## Data for processing
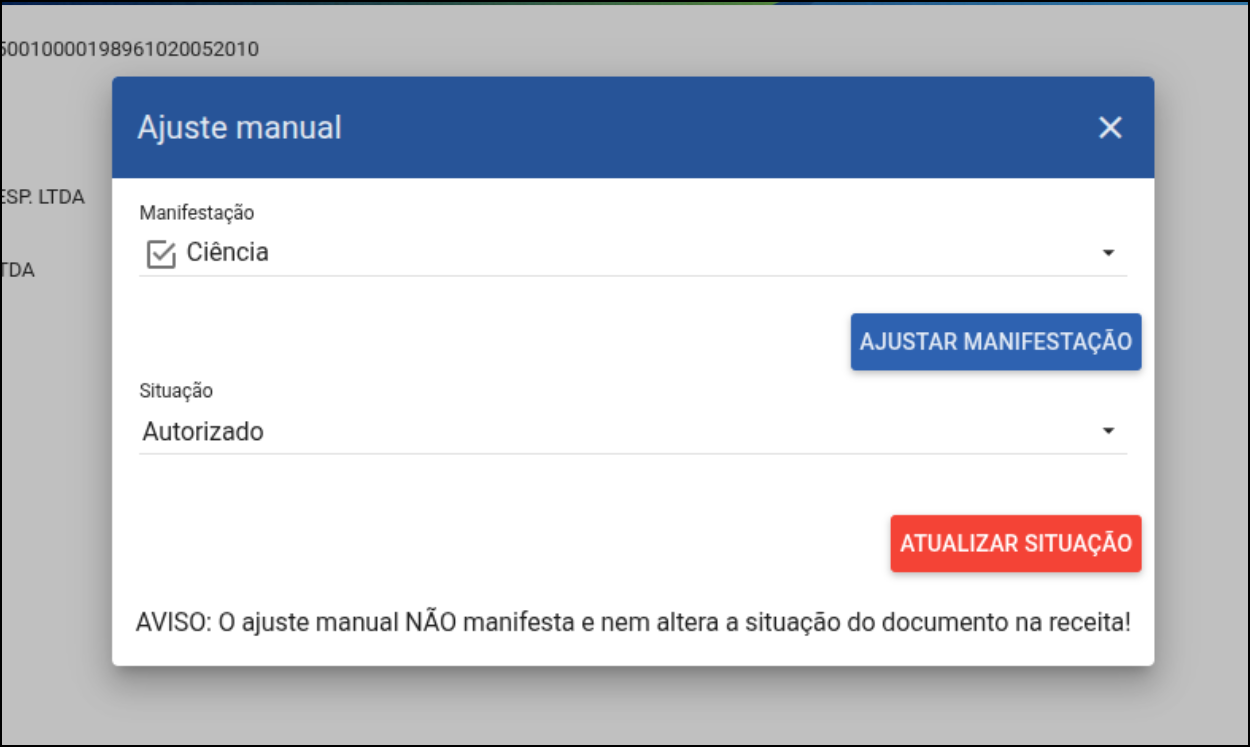The image size is (1250, 747).
Task: Click the TDA text in the background
Action: [x=18, y=270]
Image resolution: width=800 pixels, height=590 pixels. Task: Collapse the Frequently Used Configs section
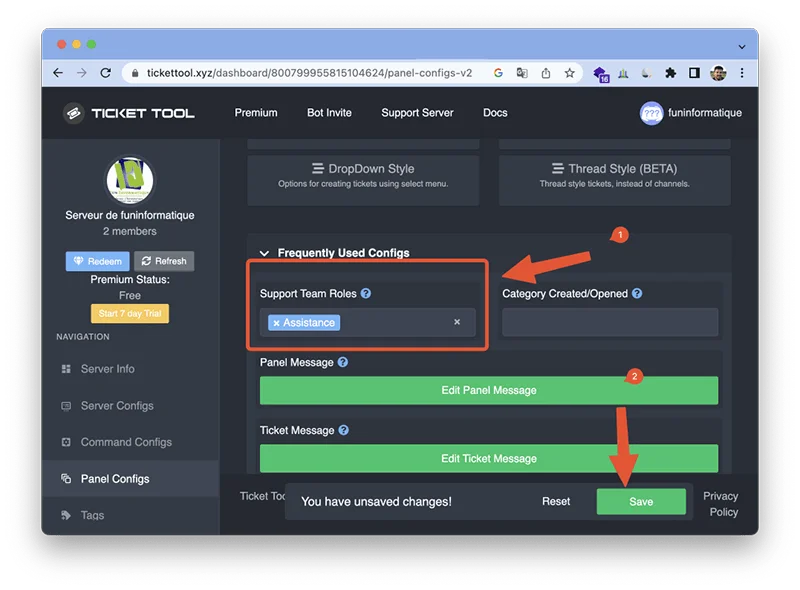pos(263,252)
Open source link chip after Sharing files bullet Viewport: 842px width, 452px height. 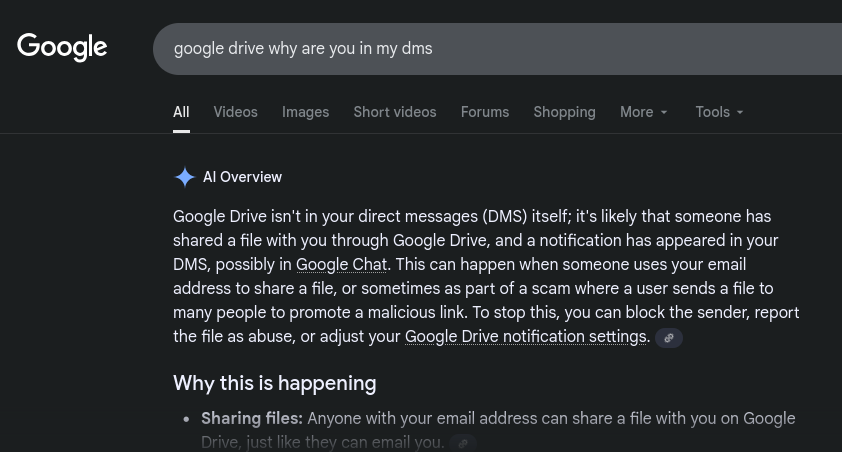click(x=463, y=442)
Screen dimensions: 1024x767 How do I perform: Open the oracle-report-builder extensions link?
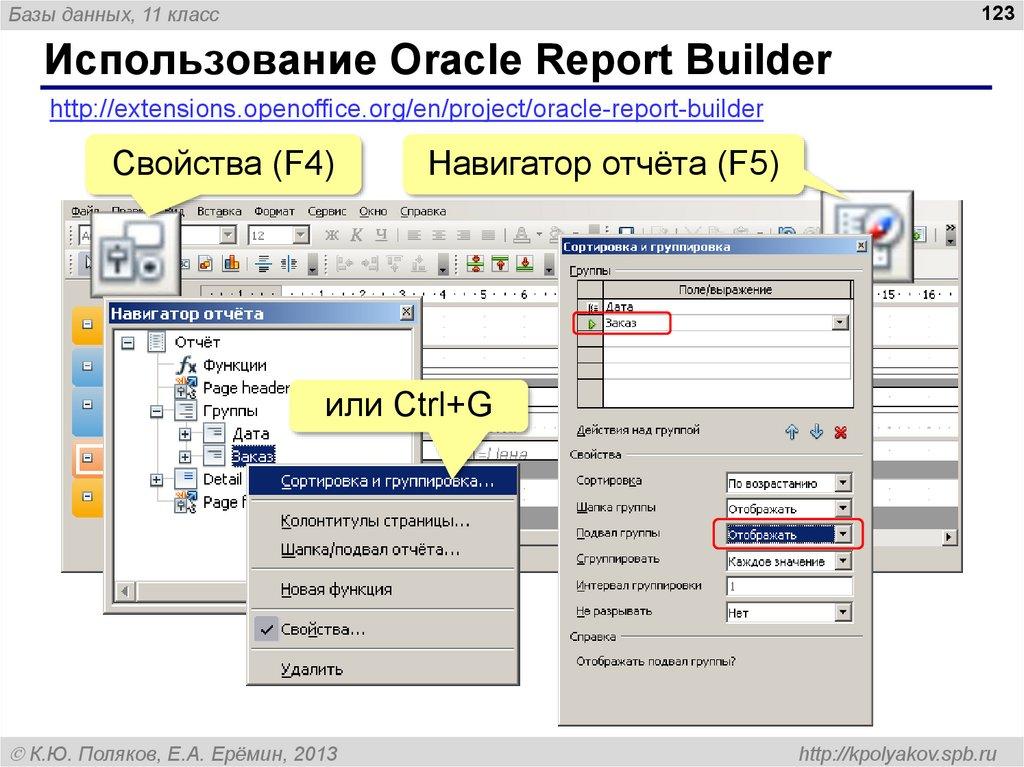404,108
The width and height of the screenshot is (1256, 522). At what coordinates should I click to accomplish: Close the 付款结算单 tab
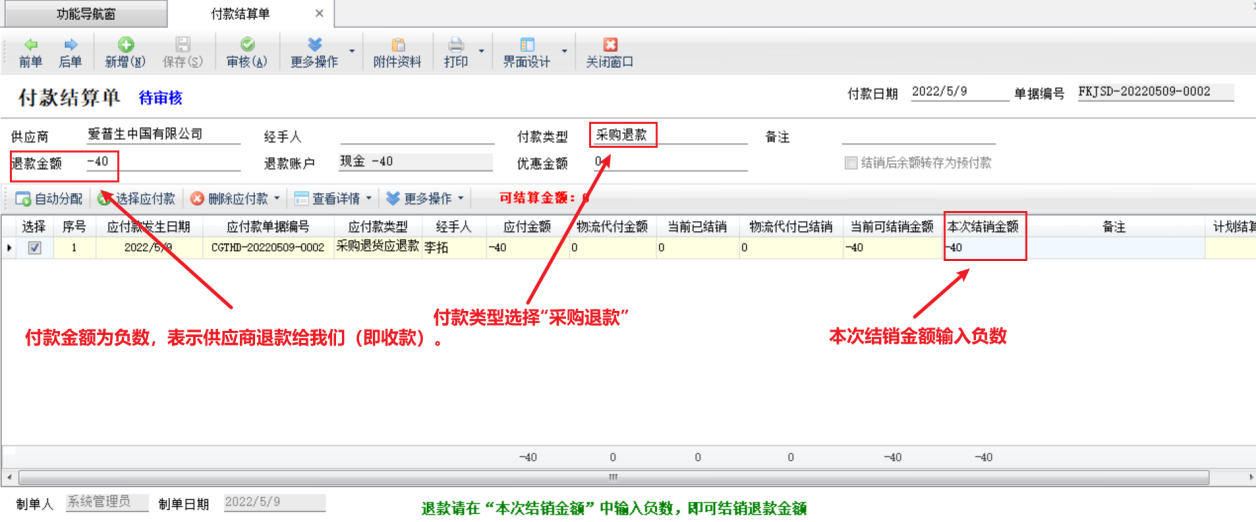(319, 14)
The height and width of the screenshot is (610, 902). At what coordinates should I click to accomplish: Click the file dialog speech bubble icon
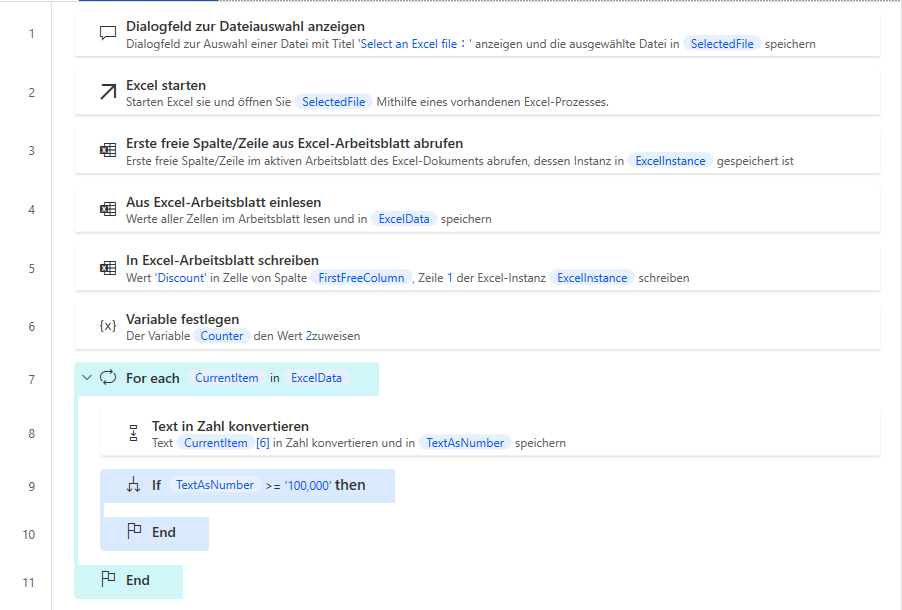[x=108, y=34]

## Work item
Repeat exactly the lines from the one containing "The height and" through the last line of the records above, both included, and leave out the pictures.

## Answer to this problem
The height and width of the screenshot is (610, 902). At what coordinates should I click to accomplish: Click the file dialog speech bubble icon
[x=108, y=34]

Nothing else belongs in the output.